As chamadas “novelas com frutas” se tornaram um fenômeno recente nas redes sociais, especialmente no TikTok e Instagram. Criadas com o uso de inteligência artificial, essas produções trazem personagens como bananas, morangos e abacates em histórias curtas, dramáticas e cheias de reviravoltas.
Embora o formato pareça leve e divertido, o crescimento acelerado desse tipo de conteúdo tem levantado debates. Nos últimos dias, a psicóloga Jéssica Mras chamou atenção ao classificar a tendência como um possível “experimento psicológico” informal.
Conteúdo curto e altamente envolvente
Segundo a especialista, o que prende o público não é necessariamente a história em si. Na prática, o formato dos vídeos — curtos, intensos e com finais em suspense — estimula o consumo contínuo.

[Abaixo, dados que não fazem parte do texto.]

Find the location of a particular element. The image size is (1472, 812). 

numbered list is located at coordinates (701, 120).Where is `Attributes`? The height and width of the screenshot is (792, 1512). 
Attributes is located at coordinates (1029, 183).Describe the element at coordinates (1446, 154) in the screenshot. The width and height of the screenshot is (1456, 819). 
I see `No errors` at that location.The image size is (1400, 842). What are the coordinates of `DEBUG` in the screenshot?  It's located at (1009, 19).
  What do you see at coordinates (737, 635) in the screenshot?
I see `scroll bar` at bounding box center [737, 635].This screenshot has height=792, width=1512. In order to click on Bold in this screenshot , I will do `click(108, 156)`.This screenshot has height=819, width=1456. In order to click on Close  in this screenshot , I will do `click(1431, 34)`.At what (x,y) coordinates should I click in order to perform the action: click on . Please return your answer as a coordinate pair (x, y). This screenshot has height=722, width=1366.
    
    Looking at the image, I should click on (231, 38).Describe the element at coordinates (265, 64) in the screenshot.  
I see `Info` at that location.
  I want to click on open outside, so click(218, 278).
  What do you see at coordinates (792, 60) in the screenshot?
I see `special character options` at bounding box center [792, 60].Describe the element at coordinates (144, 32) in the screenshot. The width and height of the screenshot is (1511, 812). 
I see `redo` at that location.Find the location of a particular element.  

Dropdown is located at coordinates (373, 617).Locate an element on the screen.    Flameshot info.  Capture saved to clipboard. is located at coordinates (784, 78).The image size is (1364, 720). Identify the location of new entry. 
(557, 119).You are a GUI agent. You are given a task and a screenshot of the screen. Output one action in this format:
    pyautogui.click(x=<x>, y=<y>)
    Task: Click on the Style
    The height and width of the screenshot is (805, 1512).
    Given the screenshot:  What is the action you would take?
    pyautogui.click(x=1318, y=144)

De acordo com Jéssica, esse padrão ativa pequenas descargas de dopamina no cérebro, o que reforça o comportamento de assistir vários episódios seguidos. Como resultado, o hábito pode consumir mais tempo do que o usuário percebe.
“São episódios rápidos, com emoção exagerada e conflito constante. Além disso, sempre há um gancho para o próximo vídeo, o que incentiva o ‘só mais um’”, explica.
Especialista alerta para o chamado “brain rot”
Na avaliação da psicóloga, o consumo excessivo desse tipo de conteúdo pode contribuir para um fenômeno conhecido como brain rot, termo em inglês que pode ser traduzido como “deterioração mental”.
O conceito ganhou destaque recente ao ser escolhido como expressão do ano pelo Dicionário Oxford em 2024. No entanto, a ideia não é nova. Já no século XIX, o escritor Henry David Thoreau criticava padrões de consumo que limitavam a capacidade de reflexão.
Segundo a especialista, conteúdos simples e repetitivos exigem pouco esforço cognitivo. Por isso, o cérebro passa a operar de forma mais passiva, reagindo em vez de interpretar.
Impactos no comportamento e na atenção
Além disso, o consumo frequente de conteúdos curtos e superficiais pode afetar a forma como as pessoas lidam com experiências mais complexas. Em vez de buscar atividades que exigem atenção prolongada, o cérebro tende a priorizar estímulos rápidos.
“Você passa a buscar picos imediatos de emoção, em vez de sustentar experiências mais profundas”, alerta Jéssica.
Ela ressalta que assistir a esse tipo de conteúdo, de forma ocasional, não representa um problema. No entanto, o excesso pode prejudicar a concentração, a reflexão e até a forma como a pessoa se relaciona com a própria realidade.
Entre o entretenimento e o excesso
Apesar do sucesso nas redes sociais, especialistas recomendam equilíbrio. Afinal, o acesso ilimitado a conteúdos rápidos e altamente estimulantes pode levar a um consumo automático, sem percepção do tempo.
Dessa forma, manter hábitos digitais mais conscientes pode ser essencial para preservar a saúde mental e o foco no dia a dia.